I have this problem. I didn't realize it was a problem until it was pointed out to me as such. My problem is, I'm a dreamer. I've always been this way. I like to dream about the future. In small ways, as in, next semester of college, things will be better than they are now. Or in larger ways, as in dreaming about living abroad. I like to entwine myself in the dream, spinning it around me until it feels real and until it cushions me from the dullness of the current moment.
Having a dream inspires me and gives me comfort. For example, if I am unhappy with something in my life, I can imagine how it will be different in 6 months, 6 years, etc. Or, if I am feeling down that day, I can dream about my next trip abroad and plan out the details of the trip. For example, my job was stressful today, so I plan the places I want to eat dinner while on our trip to Peru. I always saw it as a way to cope and a way to enjoy things long before they happen.
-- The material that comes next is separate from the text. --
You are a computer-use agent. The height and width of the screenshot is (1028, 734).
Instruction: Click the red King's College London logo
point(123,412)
As I said, it wasn't until recently that I saw this as a problem. It was my husband who pointed it out to me. He said, "You're always talking about mindfulness - being in the moment, but you are always looking forward to the future instead of enjoying the right now. He explained that when i talk so much about our future, it makes him feel like I am not happy with what we have right now.
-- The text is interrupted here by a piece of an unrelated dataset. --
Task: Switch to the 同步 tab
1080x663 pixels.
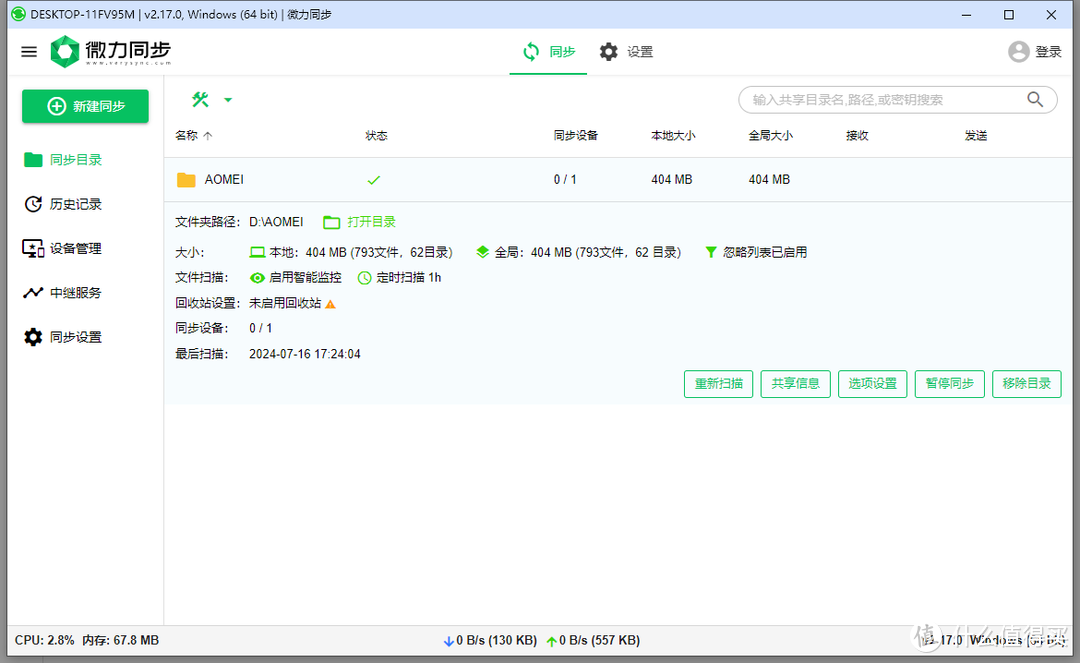Action: pos(548,51)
We have spent a lot of time talking about this, until I think we've reached an understanding. He no longer feels that my dreaming is a direct comment on my happiness in my current life (or worse, my happiness with him) and in fact, he has learned how to join in my dreaming. For example, on our drive home from on holiday break we played the "What will our dream home be like?" game; where we pretend we are architects and design our dream home, all the way down to the stables that will house my horses.
But even though I've learned how to integrate it into my marriage and my husband understands me better, I still believe that his counter-argument holds true. If I am always dreaming of the future, what about being content with right now? Because frankly, my Right Now is pretty damn good. I love my house, I love my career, I love living where I'm living, and I have never been happier in my marriage. It sounds cheesy, doesn't it? Almost gag-me cheesy. But it's true. We are happy. I am happy. And yet, I keep dreaming.
I suppose it always comes back to balance. I can dream all I want, as long as I keep two feet on the floor. I don't want to spend so much time dreaming about my dream home, that I don't look around at where I am right now.
I suppose the more concrete example here has to do with trying to have a baby. I told my husband last night that I was discouraged that I hadn't ovulated yet, because I want my body to hurry up and get back to normal after having been on birth control. We were laying in bed after a particularly amazing, um, experience, and he looked at me like I was crazy and said "But why?" I gave him a bunch of calculated reasons why I want to ovulate on a regular schedule, all having to do with future planning and inevitably ending in (of course) getting pregnant). And he kept looking at me and said, "But right now we are closer than we've ever been. We are enjoying the journey to get pregnant and we will never have this moment again in just this way. So just...enjoy."
Wow. Since when am I married to such a wise, wise man?